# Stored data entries
[Begin]

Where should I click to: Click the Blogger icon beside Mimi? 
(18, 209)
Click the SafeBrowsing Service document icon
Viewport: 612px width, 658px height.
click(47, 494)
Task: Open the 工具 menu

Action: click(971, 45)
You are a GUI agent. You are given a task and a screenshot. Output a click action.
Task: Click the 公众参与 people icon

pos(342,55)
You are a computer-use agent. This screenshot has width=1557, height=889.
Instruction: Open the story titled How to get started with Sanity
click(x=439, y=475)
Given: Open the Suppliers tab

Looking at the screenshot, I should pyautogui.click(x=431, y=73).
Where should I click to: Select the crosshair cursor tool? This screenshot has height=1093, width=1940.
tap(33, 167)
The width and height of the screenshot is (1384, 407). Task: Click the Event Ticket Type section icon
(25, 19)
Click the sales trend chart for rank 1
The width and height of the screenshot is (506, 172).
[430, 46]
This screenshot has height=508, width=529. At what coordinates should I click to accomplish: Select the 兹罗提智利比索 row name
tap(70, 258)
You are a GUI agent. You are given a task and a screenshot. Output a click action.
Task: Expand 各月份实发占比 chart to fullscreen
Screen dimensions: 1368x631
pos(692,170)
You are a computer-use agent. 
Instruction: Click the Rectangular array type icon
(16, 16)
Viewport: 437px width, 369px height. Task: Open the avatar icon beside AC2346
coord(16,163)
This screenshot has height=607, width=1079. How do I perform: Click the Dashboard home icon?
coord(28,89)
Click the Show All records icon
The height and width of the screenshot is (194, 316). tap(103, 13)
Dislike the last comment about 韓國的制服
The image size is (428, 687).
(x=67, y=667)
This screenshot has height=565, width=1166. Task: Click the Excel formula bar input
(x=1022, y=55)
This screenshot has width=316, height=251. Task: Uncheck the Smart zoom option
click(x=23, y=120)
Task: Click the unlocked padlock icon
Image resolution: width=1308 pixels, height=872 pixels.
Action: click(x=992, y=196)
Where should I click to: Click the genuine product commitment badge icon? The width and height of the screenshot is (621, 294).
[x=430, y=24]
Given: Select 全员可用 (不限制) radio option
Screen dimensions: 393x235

[End]

# SHORT TASK
Substitute "Goal" for every occurrence of "Instruction" in the items above, and write them all out again with nothing else changed.

# SOLUTION TO THIS EXERCISE
Where should I click to: Click the Blogger icon beside Mimi? 
(18, 209)
Click the SafeBrowsing Service document icon
Viewport: 612px width, 658px height.
click(47, 494)
Task: Open the 工具 menu

Action: click(971, 45)
You are a GUI agent. You are given a task and a screenshot. Output a click action.
Task: Click the 公众参与 people icon

pos(342,55)
You are a computer-use agent. This screenshot has width=1557, height=889.
Goal: Open the story titled How to get started with Sanity
click(x=439, y=475)
Given: Open the Suppliers tab

Looking at the screenshot, I should pyautogui.click(x=431, y=73).
Where should I click to: Select the crosshair cursor tool? This screenshot has height=1093, width=1940.
tap(33, 167)
The width and height of the screenshot is (1384, 407). Task: Click the Event Ticket Type section icon
(25, 19)
Click the sales trend chart for rank 1
The width and height of the screenshot is (506, 172).
[430, 46]
This screenshot has height=508, width=529. At what coordinates should I click to accomplish: Select the 兹罗提智利比索 row name
tap(70, 258)
You are a GUI agent. You are given a task and a screenshot. Output a click action.
Task: Expand 各月份实发占比 chart to fullscreen
Screen dimensions: 1368x631
pos(692,170)
You are a computer-use agent. 
Goal: Click the Rectangular array type icon
(16, 16)
Viewport: 437px width, 369px height. Task: Open the avatar icon beside AC2346
coord(16,163)
This screenshot has height=607, width=1079. How do I perform: Click the Dashboard home icon?
coord(28,89)
Click the Show All records icon
The height and width of the screenshot is (194, 316). tap(103, 13)
Dislike the last comment about 韓國的制服
The image size is (428, 687).
(x=67, y=667)
This screenshot has height=565, width=1166. Task: Click the Excel formula bar input
(x=1022, y=55)
This screenshot has width=316, height=251. Task: Uncheck the Smart zoom option
click(x=23, y=120)
Task: Click the unlocked padlock icon
Image resolution: width=1308 pixels, height=872 pixels.
Action: click(x=992, y=196)
Where should I click to: Click the genuine product commitment badge icon? The width and height of the screenshot is (621, 294).
[x=430, y=24]
Given: Select 全员可用 (不限制) radio option
Screen dimensions: 393x235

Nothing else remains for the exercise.